L a colère gronde dans les couloirs du Louvre. Il n'y en a que pour les stars, les soi-disant « chefs-d’œuvre ». Ah ça, il y a du monde pour faire des selfies avec l’Italienne aguicheuse. Par contre, devant les petites peintures de maîtres moins connus, que des courants d’air, personne ne s’arrête ou ne prend vraiment la peine de les regarder. Trop, c'en est trop et une action d’envergure est engagée. Demain, à l’ouverture des grilles, c’est façon cubiste qu’on va les retrouver éparpillés aux quatre coins du musée !

Après Jirô Taniguchi, Nicolas De Crécy, Étienne Davodeau et quelques autres, c’est au tour de Jean Dytar de servir de guide le temps d’un album ayant le Louvre comme écrin. Une fois le dernier visiteur parti, les personnages prennent vie et sortent de leurs cadres, c’est avec ce poncif mille fois déjà vu en BD et au cinéma que débute Les tableaux de l’ombre. Alors que tout annonçait une énième histoire parodique de guéguerre entre style et époque, l’auteur de Florida tourne sa casaque et plonge le lecteur dans une réflexion sur la célébrité et le rapport à l’image à l’heure des réseaux sociaux. Accumulant les mises en abyme prodigieuses (et n’oubliant pas de faire un énorme coucou à Marc-Antoine Mathieu), le scénariste dynamite son récit pour mieux le reconstruire. Pour autant, la narration ne verse absolument pas dans l’expérimentation purement intellectuelle. À l’image de Pascal Jousselin et son fantastique Imbattable, l’ouvrage reste totalement accessible même aux plus jeunes.

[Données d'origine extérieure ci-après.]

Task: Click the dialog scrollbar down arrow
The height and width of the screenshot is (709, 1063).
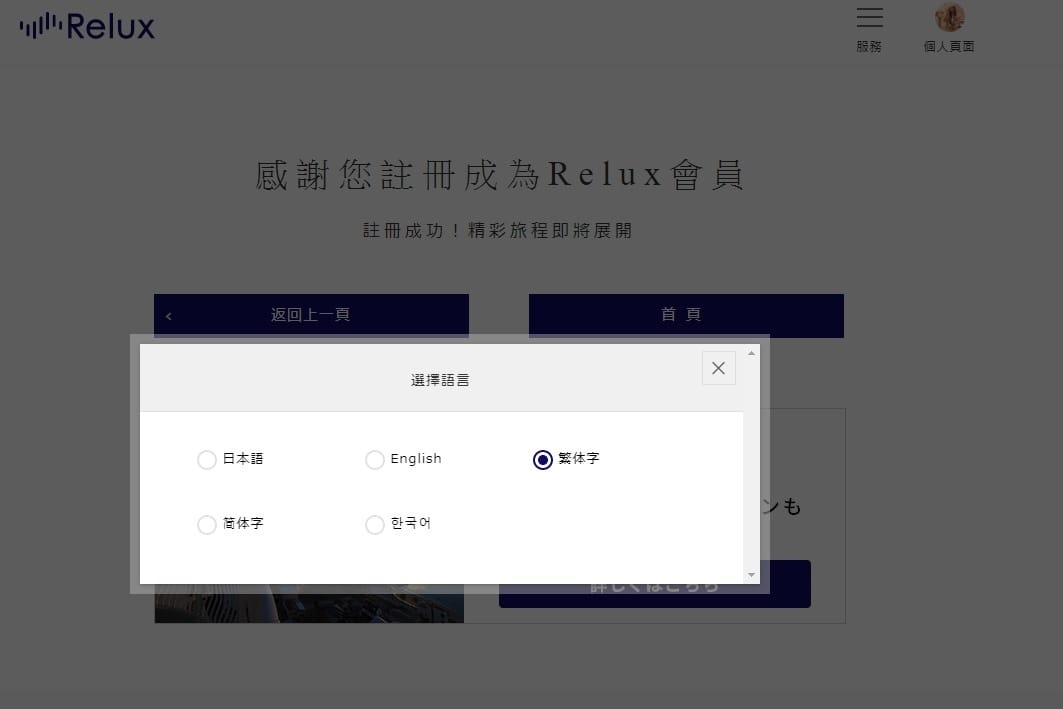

Le dessinateur est particulièrement connu pour la versatilité de ses styles graphiques. Il étonne une fois de plus en ayant choisi une approche quasiment typée « Disney ». Oui, les bouilles sont souriantes et sympathiques, mais elles ne renient jamais leurs origines classiques. Échappées de leurs toiles, les figures restent toujours identifiables (se référer aux pages de garde pour connaître la peinture originale). Une astuce parmi tant d’autres, Dytar ne recrée pas, il se limite à animer et utiliser avec espièglerie son matériel d’origine, cadrage y compris. Ainsi Mona Lisa se retrouve cul-de-jatte et Jibé (saint Jean-Baptiste pour les intimes) avec une crampe au bras droit.

Péripéties amusantes, excellente vulgarisation artistique, discussion sur l’importance et les limites de la popularité, évolution des goûts à travers les siècles, etc., Les tableaux de l’ombre fait mouche à tous les niveaux. Il est certain qu’après cette lecture jubilatoire fruit d’une imagination sans borne, plus personne ne visitera l'honorable musée de la même manière.